Copy out, word for word, the lines starting at the line containing "has height=2576, width=1190." and ending at the line containing "trash-x-icon is located", omitting the pictures from your answer.

- _PROVIDED RECORDS_:
•••
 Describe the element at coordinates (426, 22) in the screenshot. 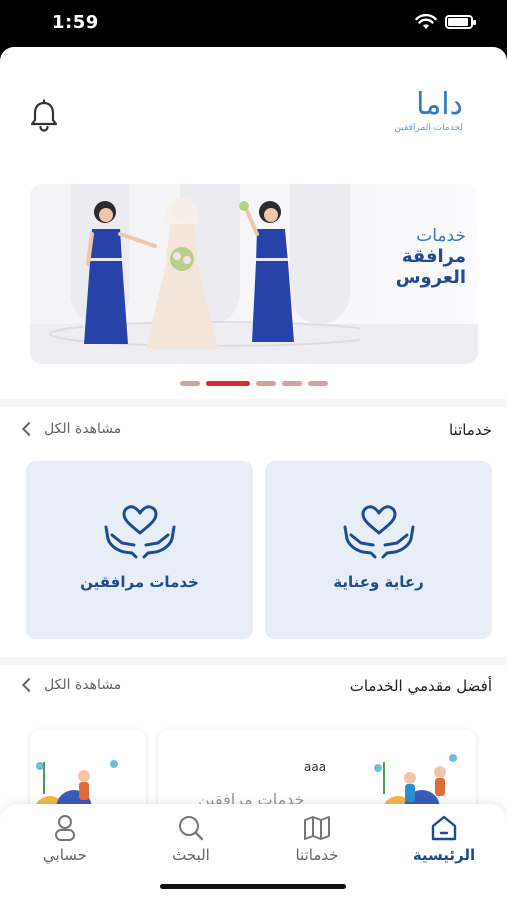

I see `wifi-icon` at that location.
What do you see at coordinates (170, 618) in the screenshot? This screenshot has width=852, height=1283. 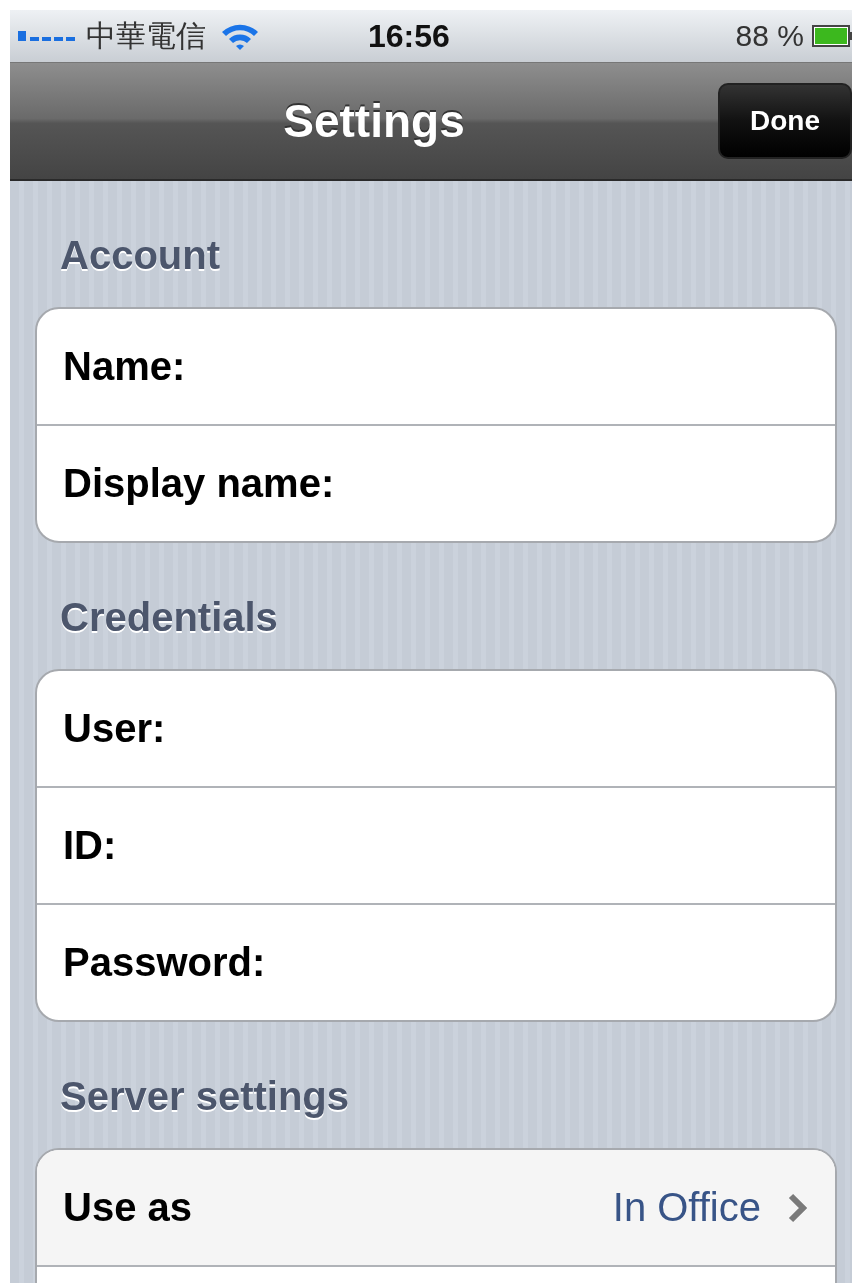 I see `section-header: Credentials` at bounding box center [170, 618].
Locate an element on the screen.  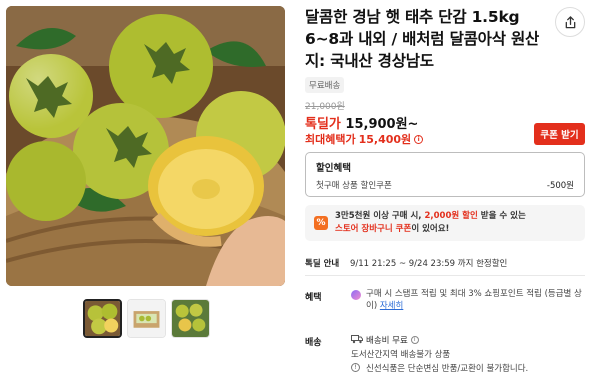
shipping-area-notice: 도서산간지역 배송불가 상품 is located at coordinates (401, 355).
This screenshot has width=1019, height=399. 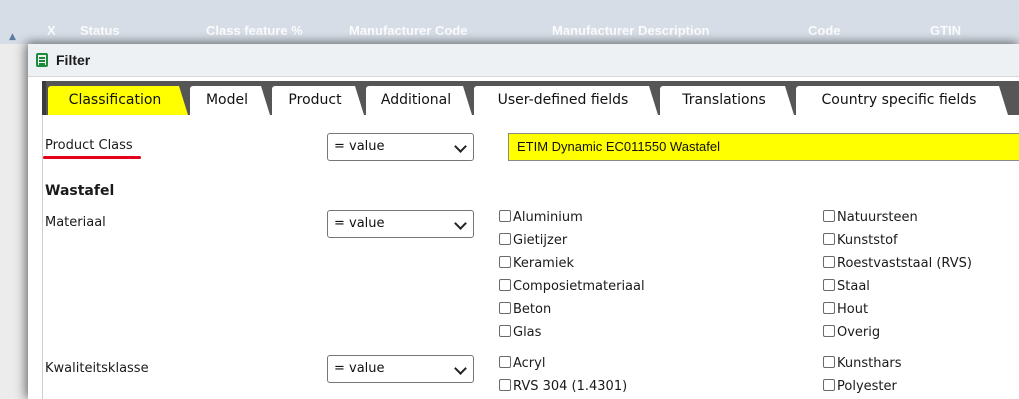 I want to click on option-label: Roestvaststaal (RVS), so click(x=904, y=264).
•••
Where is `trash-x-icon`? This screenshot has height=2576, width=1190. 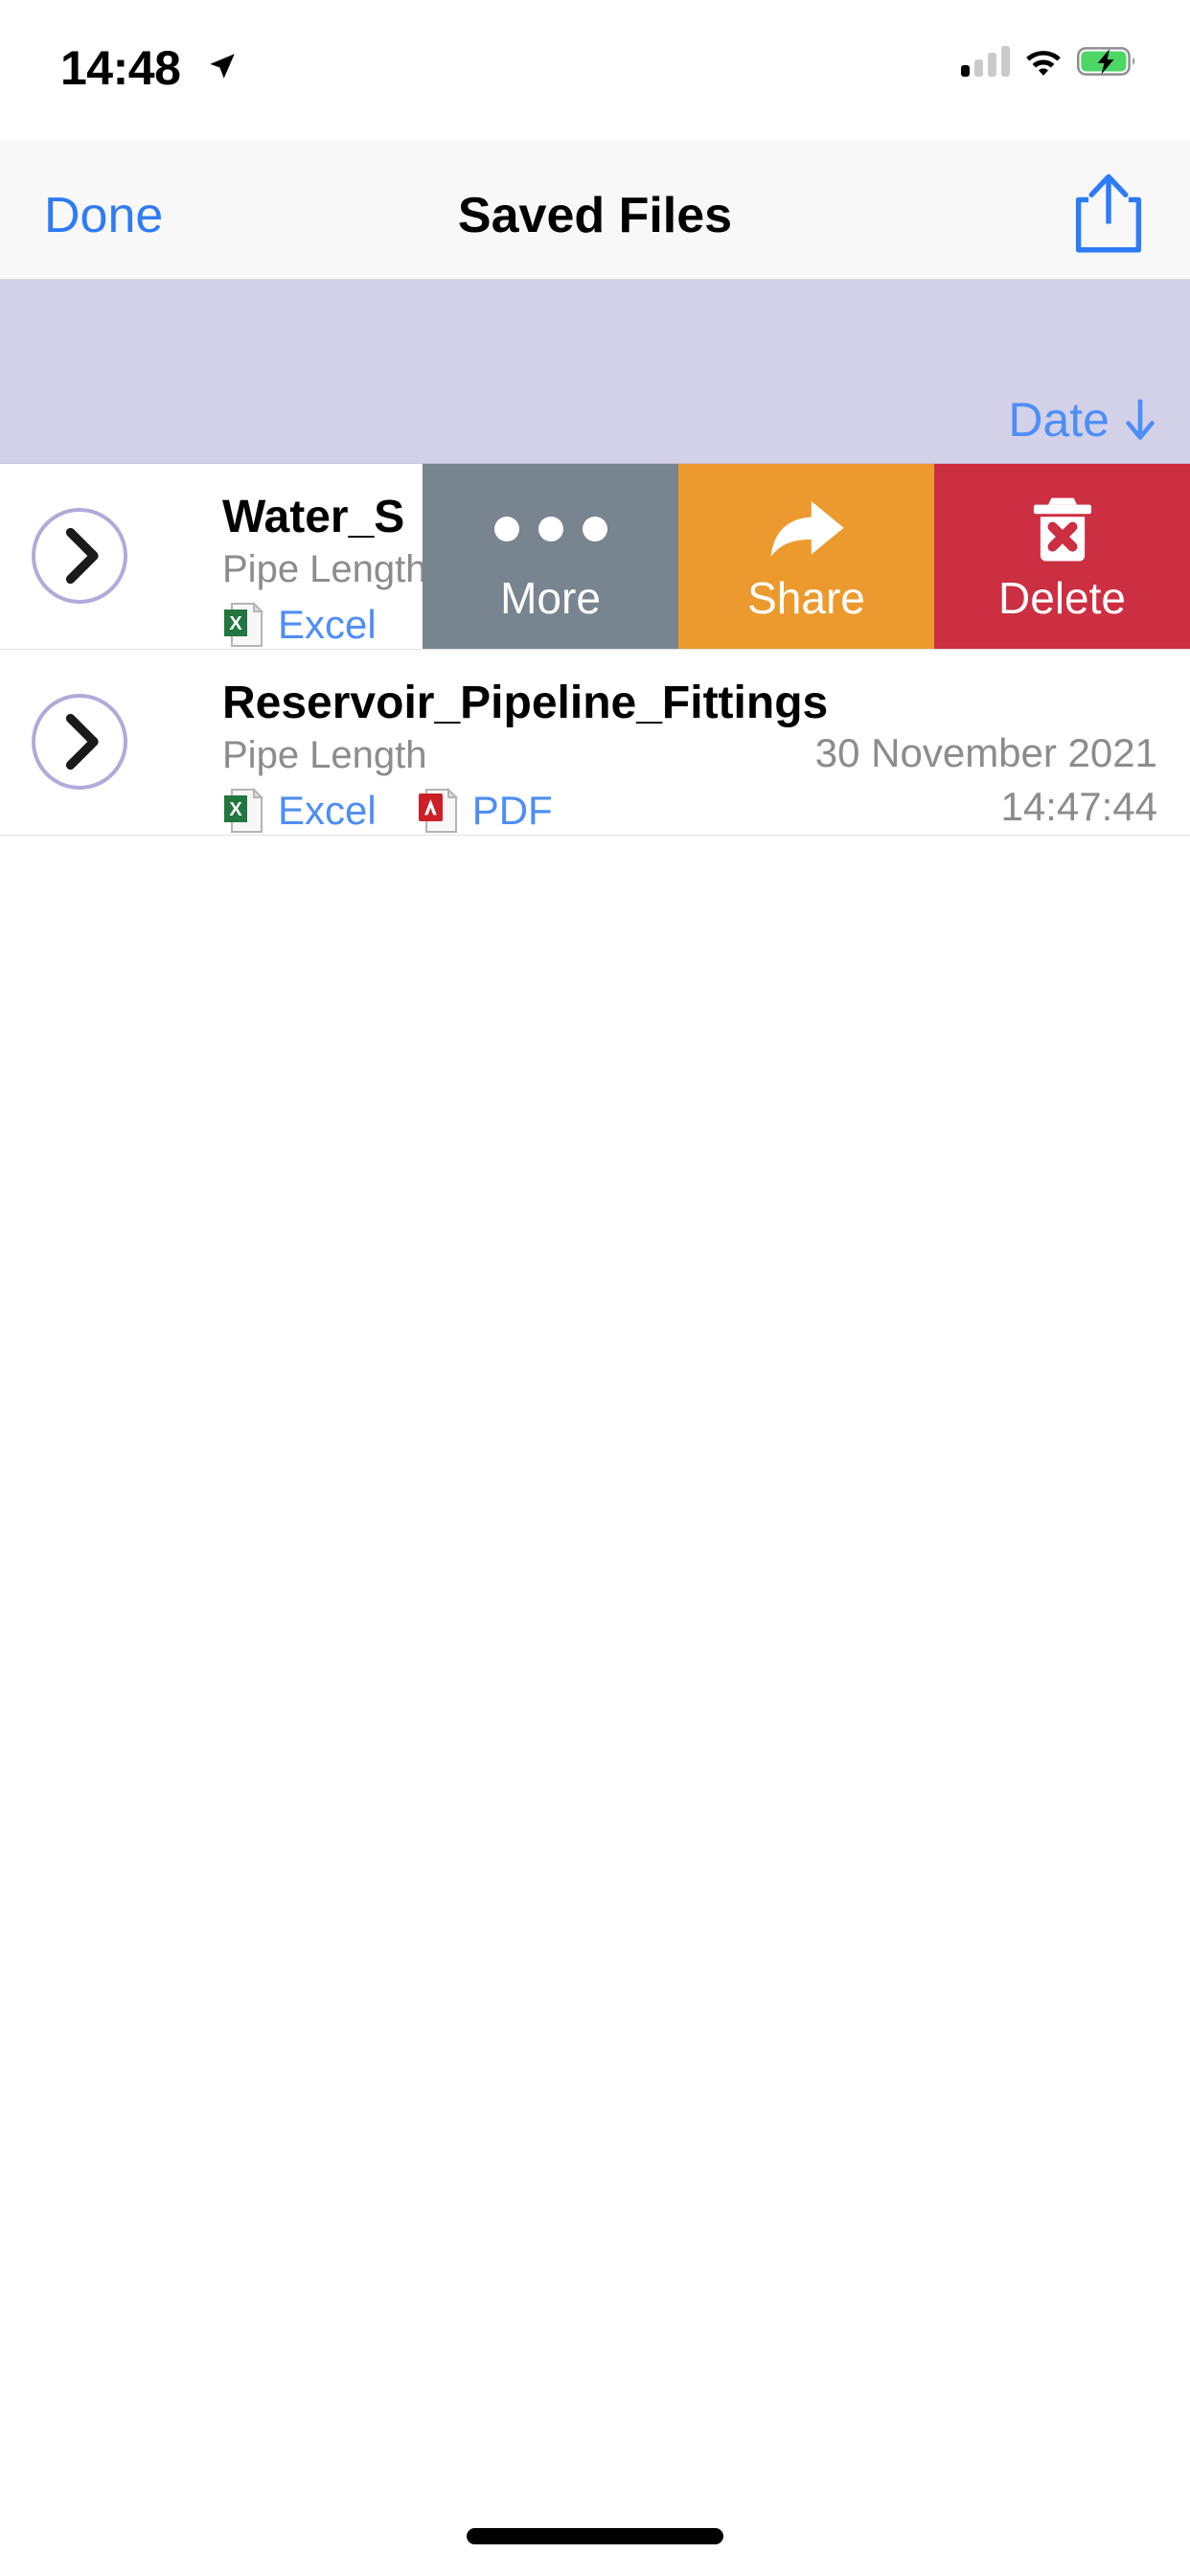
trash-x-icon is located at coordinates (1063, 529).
•••
- _SOLUTION TO THE EXERCISE_:
Where is `trash-x-icon`? This screenshot has height=2576, width=1190. 
trash-x-icon is located at coordinates (1063, 529).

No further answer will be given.